■ 执行任务:
1. 根据所附文本,schedinit 中负责 p 初始化的是哪个函数调用?
2. 输出所附文本中的一段原文,从含有“if gp != gp.m.g0”的词语开始,在“lo := uint32(int64Hash(uint64(mp.id), fastrandseed))”之后结束。

在go启动流程中,我们了解到了schedinit,根据上文的gmp结构,我们看下关于调度器的初始化

// src/runtime/proc.go
// The bootstrap sequence is:
//
//	call osinit
//	call schedinit
//	make & queue new G
//	call runtime·mstart
//
// The new G calls runtime·main.
func schedinit() {
    //m初始化
    mcommoninit(gp.m, -1)
    //p的初始化
    if procresize(procs) != nil {
        throw("unknown runnable goroutine during bootstrap")
    }
}

m的初始化

// src/runtime/proc.go
func mcommoninit(mp *m, id int64) {
	gp := getg()

	//不是g0堆栈信息不展示给用户
	// g0 stack won't make sense for user (and is not necessary unwindable).
	if gp != gp.m.g0 {
		callers(1, mp.createstack[:])
	}

	lock(&sched.lock)
	
	if id >= 0 {
		mp.id = id
	} else {
		//更新m的数量以及id
		mp.id = mReserveID()
	}
    //栈相关
	lo := uint32(int64Hash(uint64(mp.id), fastrandseed))
	hi := uint32(int64Hash(uint64(cputicks()), ^fastrandseed))
	if lo|hi == 0 {
		hi = 1
	}
	// Same behavior as for 1.17.
	// TODO: Simplify this.
	if goarch.BigEndian {
		mp.fastrand = uint64(lo)<<32 | uint64(hi)

■ 原始资料:
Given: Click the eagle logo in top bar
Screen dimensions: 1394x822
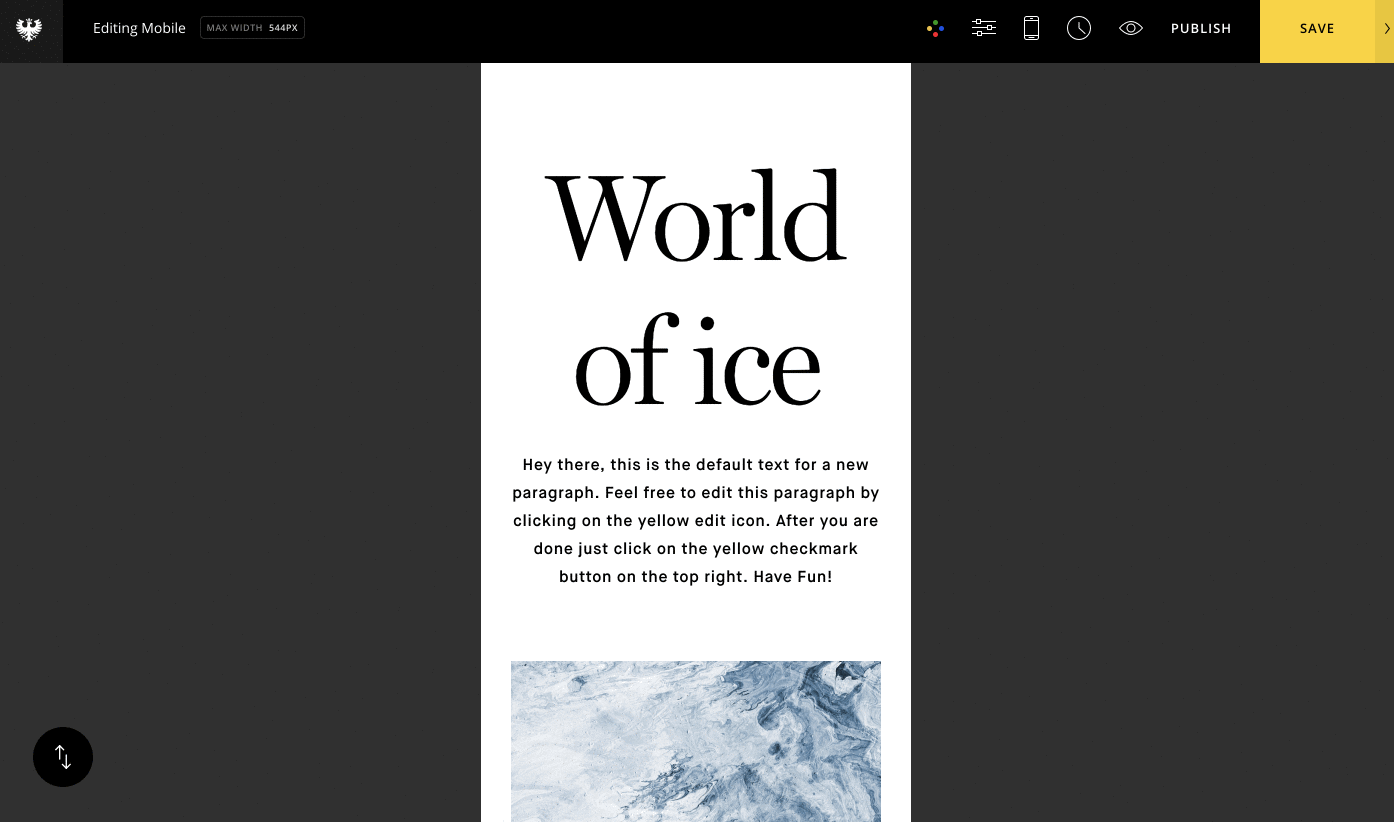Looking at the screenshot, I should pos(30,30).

■ 完整答案:
1. procresize(procs)

2.
if gp != gp.m.g0 {
		callers(1, mp.createstack[:])
	}

	lock(&sched.lock)
	
	if id >= 0 {
		mp.id = id
	} else {
		//更新m的数量以及id
		mp.id = mReserveID()
	}
    //栈相关
	lo := uint32(int64Hash(uint64(mp.id), fastrandseed))